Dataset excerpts

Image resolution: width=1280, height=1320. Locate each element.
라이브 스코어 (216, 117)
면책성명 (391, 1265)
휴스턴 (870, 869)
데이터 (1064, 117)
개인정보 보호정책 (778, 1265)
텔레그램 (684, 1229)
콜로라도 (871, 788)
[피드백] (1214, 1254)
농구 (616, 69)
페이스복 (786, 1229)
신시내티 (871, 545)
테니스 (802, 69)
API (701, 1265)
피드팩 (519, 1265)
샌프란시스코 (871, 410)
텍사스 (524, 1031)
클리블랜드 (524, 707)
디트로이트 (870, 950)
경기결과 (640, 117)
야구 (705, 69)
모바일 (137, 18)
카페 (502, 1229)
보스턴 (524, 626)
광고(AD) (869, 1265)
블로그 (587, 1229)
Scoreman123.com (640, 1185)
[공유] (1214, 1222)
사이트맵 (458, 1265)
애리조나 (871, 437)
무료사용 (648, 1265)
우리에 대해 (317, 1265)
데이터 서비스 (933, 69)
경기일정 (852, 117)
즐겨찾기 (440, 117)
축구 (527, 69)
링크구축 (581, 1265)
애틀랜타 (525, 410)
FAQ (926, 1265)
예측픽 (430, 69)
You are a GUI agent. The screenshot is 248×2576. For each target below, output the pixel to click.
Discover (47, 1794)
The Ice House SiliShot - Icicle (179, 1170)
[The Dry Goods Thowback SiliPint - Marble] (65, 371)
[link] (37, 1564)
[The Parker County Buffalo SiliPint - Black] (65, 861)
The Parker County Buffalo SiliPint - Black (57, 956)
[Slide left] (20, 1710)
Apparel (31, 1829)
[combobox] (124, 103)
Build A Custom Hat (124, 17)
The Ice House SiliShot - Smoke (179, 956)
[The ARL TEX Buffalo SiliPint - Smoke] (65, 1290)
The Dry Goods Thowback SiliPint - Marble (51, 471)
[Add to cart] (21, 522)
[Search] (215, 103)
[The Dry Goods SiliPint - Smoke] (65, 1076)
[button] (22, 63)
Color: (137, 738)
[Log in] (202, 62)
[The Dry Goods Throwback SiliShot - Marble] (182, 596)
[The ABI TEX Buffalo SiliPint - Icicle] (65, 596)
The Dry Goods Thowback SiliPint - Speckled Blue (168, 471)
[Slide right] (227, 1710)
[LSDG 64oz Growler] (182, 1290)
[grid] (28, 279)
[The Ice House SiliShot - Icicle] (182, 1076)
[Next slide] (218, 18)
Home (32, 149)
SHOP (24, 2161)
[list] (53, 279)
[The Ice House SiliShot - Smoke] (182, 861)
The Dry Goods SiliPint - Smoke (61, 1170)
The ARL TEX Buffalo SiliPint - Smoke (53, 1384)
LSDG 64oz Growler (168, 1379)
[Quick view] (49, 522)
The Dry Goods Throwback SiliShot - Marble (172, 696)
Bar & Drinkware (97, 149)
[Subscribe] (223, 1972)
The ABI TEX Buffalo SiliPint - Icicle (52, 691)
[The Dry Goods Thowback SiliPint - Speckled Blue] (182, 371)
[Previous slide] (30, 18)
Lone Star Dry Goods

§ Work to be completed
Starting with the first line of the entries, transcribe every line up to and including the one with "[The ABI TEX".

§ Result below
Image resolution: width=1280, height=1320. Locate each element.
라이브 스코어 (216, 117)
면책성명 (391, 1265)
휴스턴 (870, 869)
데이터 (1064, 117)
개인정보 보호정책 (778, 1265)
텔레그램 (684, 1229)
콜로라도 (871, 788)
[피드백] (1214, 1254)
농구 (616, 69)
페이스복 (786, 1229)
신시내티 (871, 545)
테니스 (802, 69)
API (701, 1265)
피드팩 (519, 1265)
샌프란시스코 (871, 410)
텍사스 (524, 1031)
클리블랜드 (524, 707)
디트로이트 (870, 950)
경기결과 (640, 117)
야구 (705, 69)
모바일 (137, 18)
카페 (502, 1229)
보스턴 (524, 626)
광고(AD) (869, 1265)
블로그 (587, 1229)
Scoreman123.com (640, 1185)
[공유] (1214, 1222)
사이트맵 (458, 1265)
애리조나 (871, 437)
무료사용 (648, 1265)
우리에 대해 (317, 1265)
데이터 서비스 (933, 69)
경기일정 (852, 117)
즐겨찾기 (440, 117)
축구 (527, 69)
링크구축 (581, 1265)
애틀랜타 (525, 410)
FAQ (926, 1265)
예측픽 (430, 69)
You are a GUI agent. The screenshot is 248×2576. For each target below, output the pixel to click.
Discover (47, 1794)
The Ice House SiliShot - Icicle (179, 1170)
[The Dry Goods Thowback SiliPint - Marble] (65, 371)
[link] (37, 1564)
[The Parker County Buffalo SiliPint - Black] (65, 861)
The Parker County Buffalo SiliPint - Black (57, 956)
[Slide left] (20, 1710)
Apparel (31, 1829)
[combobox] (124, 103)
Build A Custom Hat (124, 17)
The Ice House SiliShot - Smoke (179, 956)
[The ARL TEX Buffalo SiliPint - Smoke] (65, 1290)
The Dry Goods Thowback SiliPint - Marble (51, 471)
[Add to cart] (21, 522)
[Search] (215, 103)
[The Dry Goods SiliPint - Smoke] (65, 1076)
[button] (22, 63)
Color: (137, 738)
[Log in] (202, 62)
[The Dry Goods Throwback SiliShot - Marble] (182, 596)
[The ABI TEX Buffalo SiliPint - Icicle] (65, 596)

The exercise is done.